◆ Task requirements
1. Reproduce the passage on food security word for word, starting with "Nationalist People’s Coalition" and going on through "the DA’s budget.".
2. In the passage on food security, which two places did Mitra and the agriculture committee members visit over the weekend?

◆ Text provided
Nationalist People’s Coalition Rep. Abraham Mitra,
committee chairman, said during the second leg of the
regional consultations being conducted by the House of
Representatives on food security it was confirmed that
the country’s present rice problem is not caused by
shrinking supply but by the government’s inability to
give enough support to the agricultural sector and to
properly identify which lands to be used for the
different agricultural products to help the country
ensure long-term food security, thus the need to
increase the DA’s budget.
Mitra
also said the government should start using government
idle lands, government-owned and -controlled
corporations’ (GOCCs) idle lands, military camps and
installations, and prison camps that have agricultural
lands to help in securing food supply.
Mitra
and the members of the agriculture committee were in
Trece Martires in Cavite province and Batangas City in
Batangas province over the weekend to conduct a series
of regional consultations which he and Speaker Prospero
Nograles organized to help the House of Representatives
in the formulation of several pieces of legislation that
will provide lasting solutions to the present rice
problem and promote food security.

◆ Material supplied
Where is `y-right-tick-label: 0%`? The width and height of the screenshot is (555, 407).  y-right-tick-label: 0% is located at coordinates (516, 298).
* * *
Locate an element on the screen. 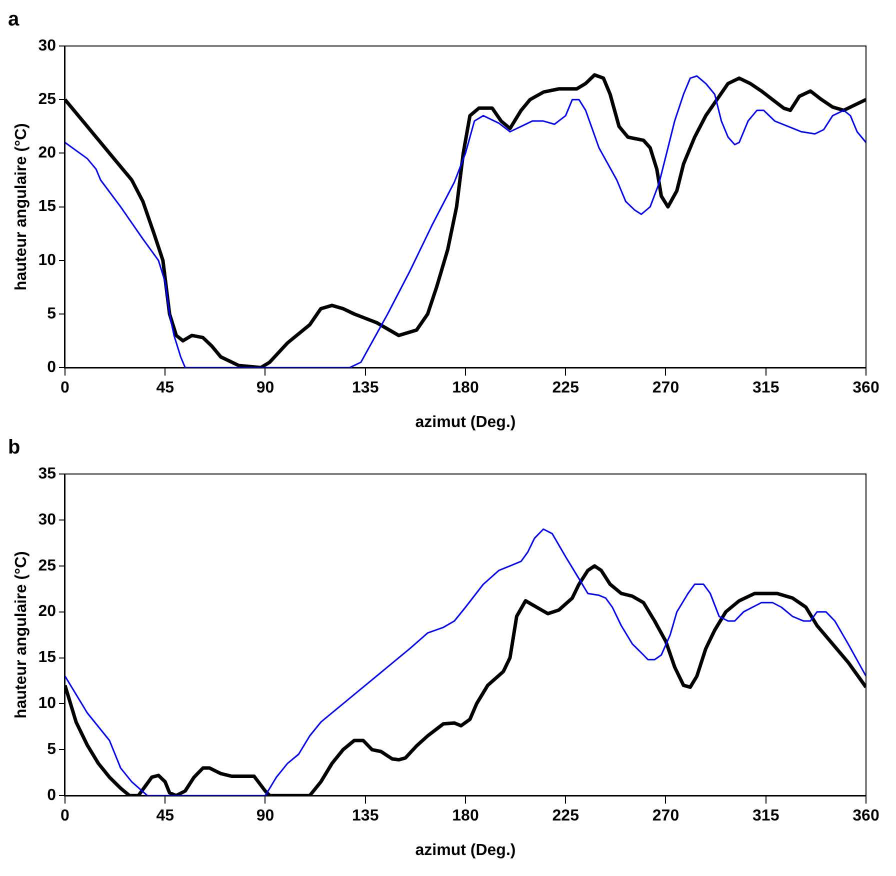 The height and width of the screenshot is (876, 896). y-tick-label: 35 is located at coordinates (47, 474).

◆ Your written answers
1.
Nationalist People’s Coalition Rep. Abraham Mitra,
committee chairman, said during the second leg of the
regional consultations being conducted by the House of
Representatives on food security it was confirmed that
the country’s present rice problem is not caused by
shrinking supply but by the government’s inability to
give enough support to the agricultural sector and to
properly identify which lands to be used for the
different agricultural products to help the country
ensure long-term food security, thus the need to
increase the DA’s budget.

2. Trece Martires in Cavite province and Batangas City in Batangas province.